Sous une belle couverture à rabats, et avec ici et là d’élégants blasons dessinés par Melchior Ascaride, se profile le royaume du Demi-Loup. Un royaume dont les rois et princes ne sont pas tout à fait flamboyants, et où les princesses et suivantes font peu à peu l’apprentissage du monde.



Avertissons d’emblé le lecteur : s’il se déroule dans un monde d’allure médiévale, « Véridienne  » ne relève en aucun cas de la fantasy.

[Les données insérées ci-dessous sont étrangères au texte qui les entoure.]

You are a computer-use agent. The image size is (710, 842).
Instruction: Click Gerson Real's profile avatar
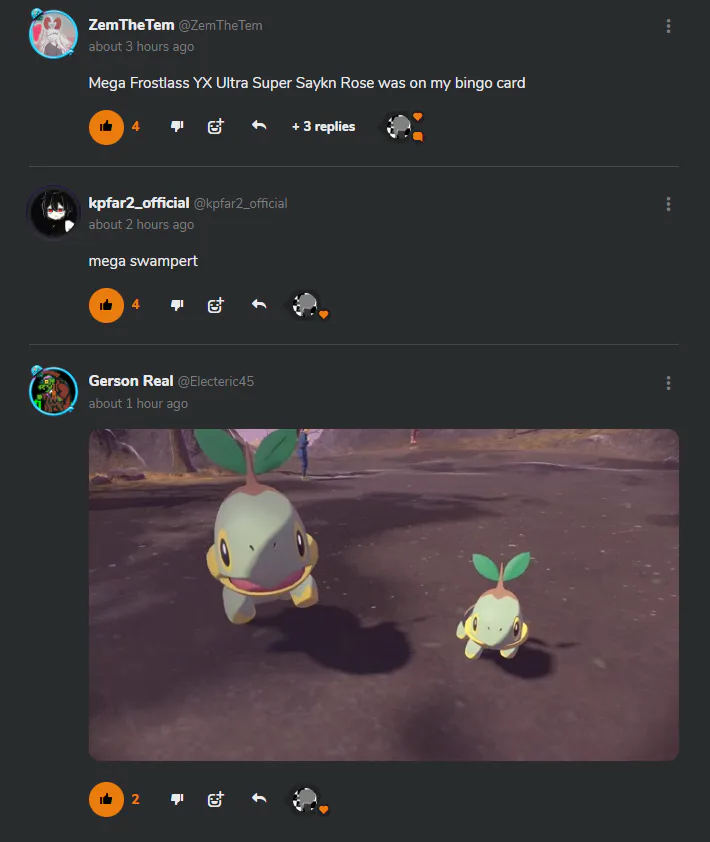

Pas d’éléments magiques, fabuleux ou surréalistes, éléments sine qua non de la fantasy selon Terry Windling, pas une once de fantastique, d’irrationnel ou d’élément de magie comme le veut la définition que l’éditeur du présent ouvrage donne lui-même de ladite fantasy dans sa « Cartographie du merveilleux ». Le terme apparaît ici comme une étiquette commerciale permettant aux libraires de classer de tels volumes sans trop avoir à réfléchir, une sorte de fourre-tout dans lequel on a tendance à faire basculer tout ce qui, en s’affranchissant d’un contexte historique précis, peut avoir des vieux murs ou une épée. On ne peut que regretter de telles assimilations, parfois dommageables – ainsi de l’excellent « Mordred » de Justine Niogret, qui méritait mieux qu’une étiquette de genre.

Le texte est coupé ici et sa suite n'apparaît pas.